2. Opvoedondersteuning
Bij opvoedondersteuning was in de 2020-2023 jaarlijks sprake van onderbenutting, waarbij wel sprake was van een afnemend voordeel. Het voordeel in 2023 was € 110.000. In 2023 is de nieuwe Ontwikkelagenda passend onderwijs en jeugdhulp 2023-2026 vastgesteld. Vanaf 2024 leidt dit tot hogere uitgaven.Dit betreft de uitbreiding van THINK op school en omslag naar de train-de-mentor variant (€ 65.000), het jaarlijkse beheer van de kinderindex en jongerenindex die momenteel ontwikkeld worden (€ 10.000) en de samenwerking met NCOD die juridisch advies geeft bij casuïstiek passend onderwijs en jeugdhulp (€ 5.000). Deze ingezette ontwikkelingen bedragen gezamenlijk € 80.000.

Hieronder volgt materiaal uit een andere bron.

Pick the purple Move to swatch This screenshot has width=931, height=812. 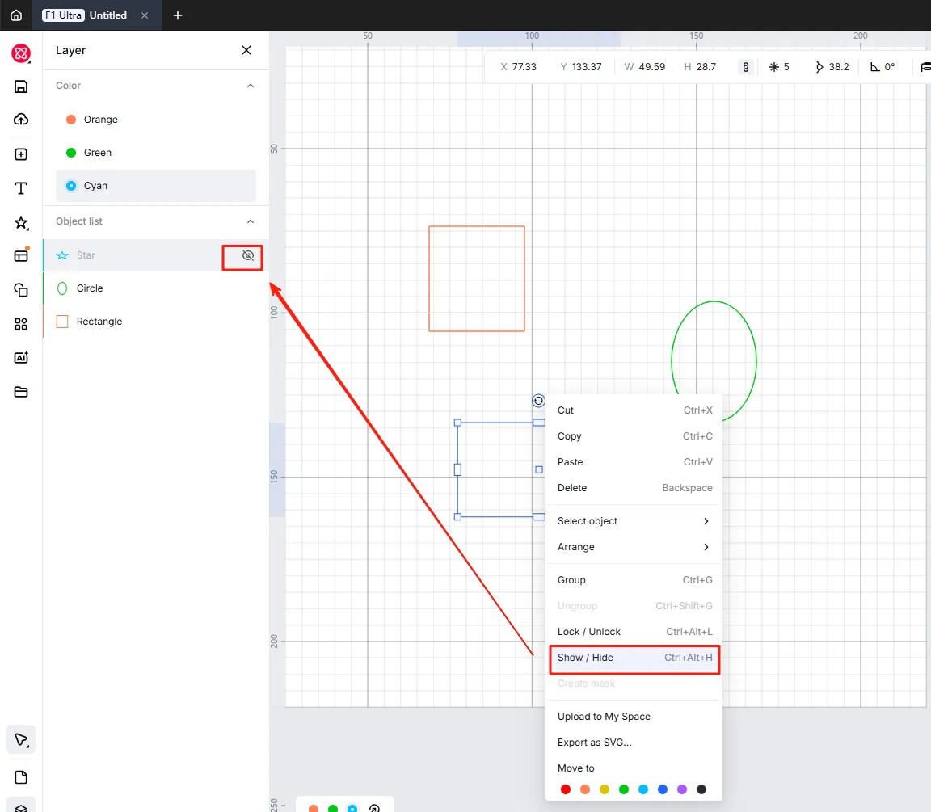pyautogui.click(x=682, y=789)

Per saldo boeken we € 25.000 als onderbenutting in vanaf 2025.
3. Kinderopvang
Jaarlijks is sprake van onderuitbenutting op de budgetten voor de uitvoering van het toezicht op de kinderopvang door de GGD. Gemiddeld gaat het om een jaarlijks voordeel van €100.000.
4. College
Onder de post college zien we jaarlijkse onderbenutting op de uitgaafbudgetten voor pensioenpremies (APPA) en wachtgelden voormalig wethouders. Deze posten hebben door de jaren heen een wisselend uitgavenpatroon. Hierbij is min of meer sprake van niet te beïnvloeden uitgaven. Gelet op het karakter van deze uitgaven en de voordelige resultaten in de onderzochte jaren stellen we voor het budget voor wachtgeld structureel met € 100.000 te verlagen.
5. Volumegroei onroerendzaakbelasting (OZB)
Bij de OZB gaat het om hogere opbrengsten. Het voordeel heeft vooral betrekking op het onderdeel niet-woningen. De opbrengst uit niet-woningen is naar verhouding hoger dan woningen, maar zijn vooraf moeilijk te ramen omdat niet alle bouwontwikkelingen bij het opstellen van de begroting (een half jaar voor het begrotingsjaar) bekend zijn. Vanaf 2025 anticiperen we op een hogere opbrengst niet-woningen door de OZB opbrengst met € 500.000 te verhogen.
6. Concernpost onvoorzien
De post onvoorziene uitgaven bedraagt jaarlijks € 500.000. Op basis van wettelijke richtlijnen moet de begroting een post onvoorziene uitgaven bevatten. De hoogte ervan kan de gemeente zelf bepalen. De post onvoorzien kan door het college worden ingezet om knelpunten/onvoorziene uitgaven gedurende het jaar (niet zijnde voor- en najaarsmoment) te honoreren. De post onvoorziene uitgaven is onderdeel van de weerstandscapaciteit. De afgelopen jaren is er een beperkt beroep gedaan op de post onvoorzien. We stellen voor de post onvoorzien vanaf 2025 te verlagen naar € 200.000.